Financial forecasting, on the other hand, typically is based on current trends and more likely outcomes. Both are valuable, especially when comparing your income statement and cash flow statements across best-case, worst-case, and most-likely scenarios.
How do you make financial projections for a startup?
Start with your best available data: market research, competitor benchmarks, supplier quotes, and unit economics. Build your sales forecast from the ground up (e.g., Leads x Conversion rate x Price) and layer in realistic fixed and variable costs. Use tools like Shopify’s cash flow calculator to build your core statements.
Should multiple financial projection scenarios be created?
Yes, always.

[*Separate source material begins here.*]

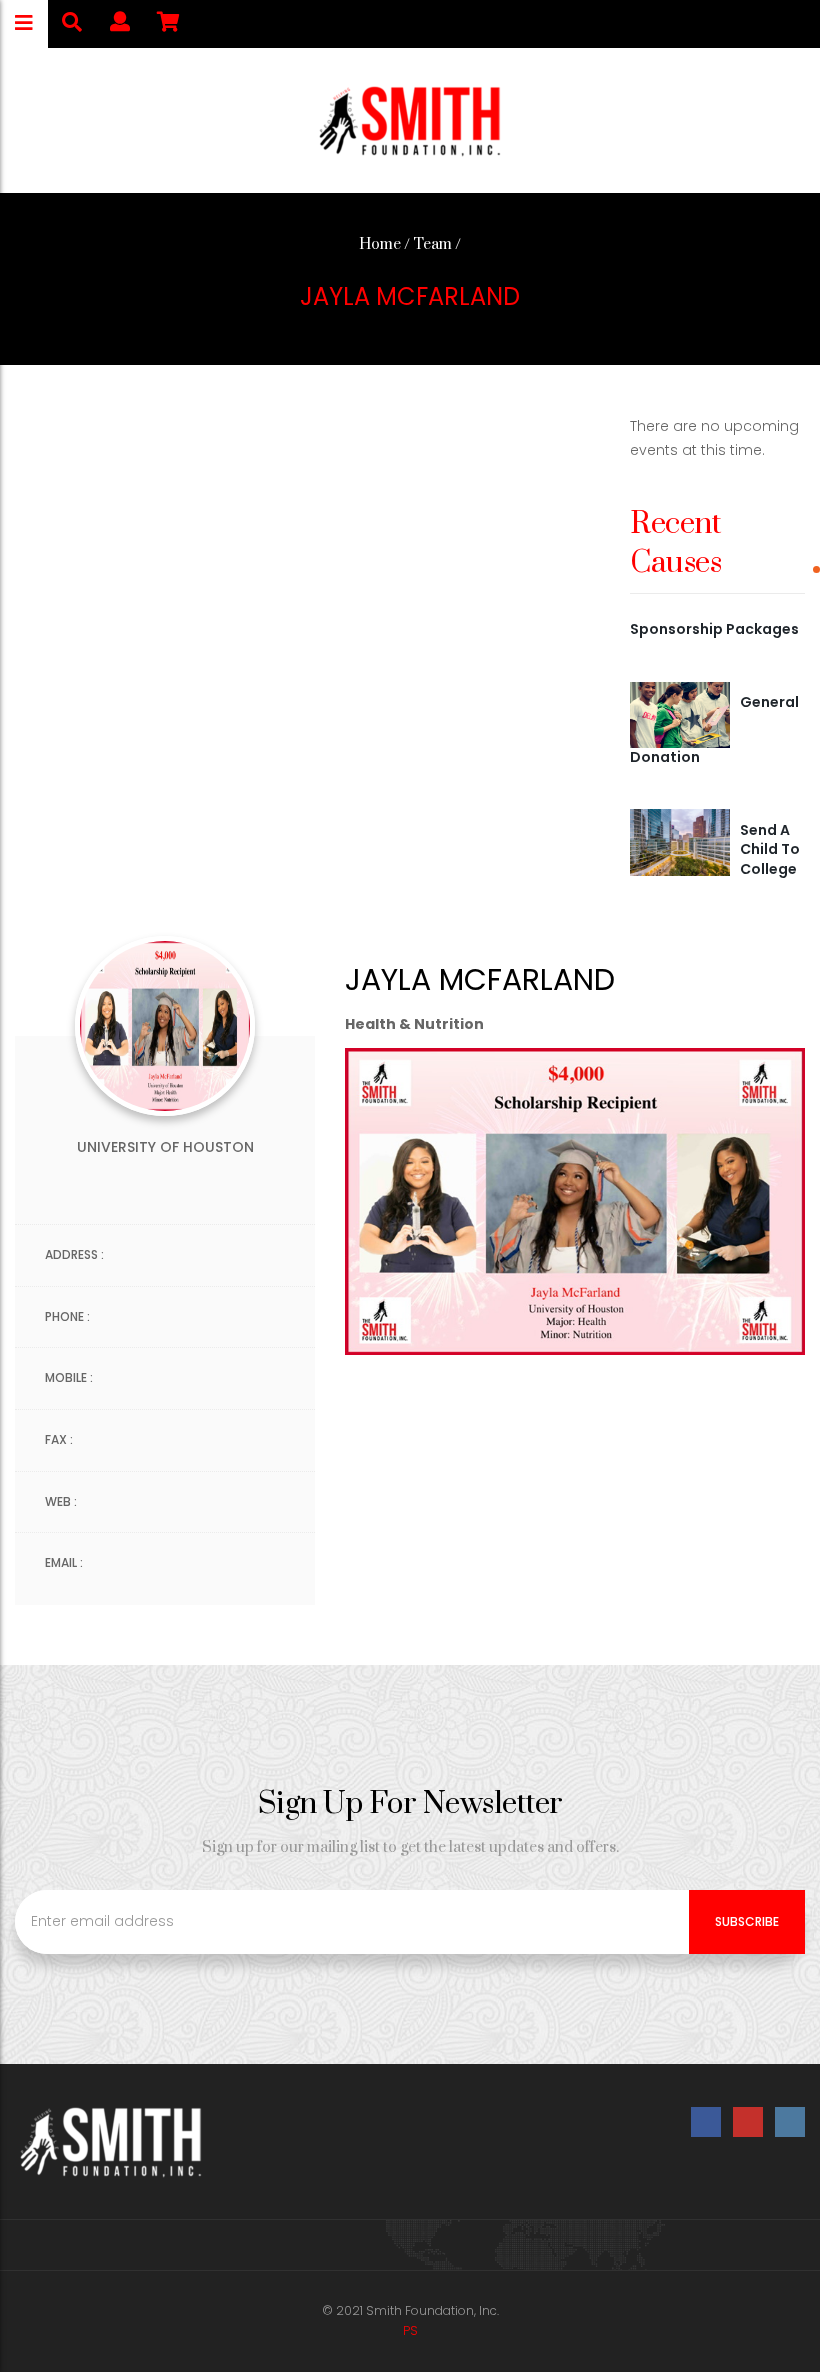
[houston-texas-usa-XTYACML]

Build at least three:
- Base case (your realistic estimate)
- Best case (if things outperform expectations)
- Worst case (if sales fall short or costs spike)
For instance, if your cash flow statement shows a shortfall under your worst-case scenario, you can plan ahead for financing or cost cuts.
How detailed should first-year projections be compared to later years?
Your first-year projections should be broken down monthly, especially if you’re an early-stage company or a startup. This level of granularity helps you track short-term cash flow, spot issues early, and adjust course. For existing businesses, use previous income statements and cash flow statements to build more reliable forecasts. In years two and three, quarterly or annual projections are typically sufficient unless you’re in a high-growth phase.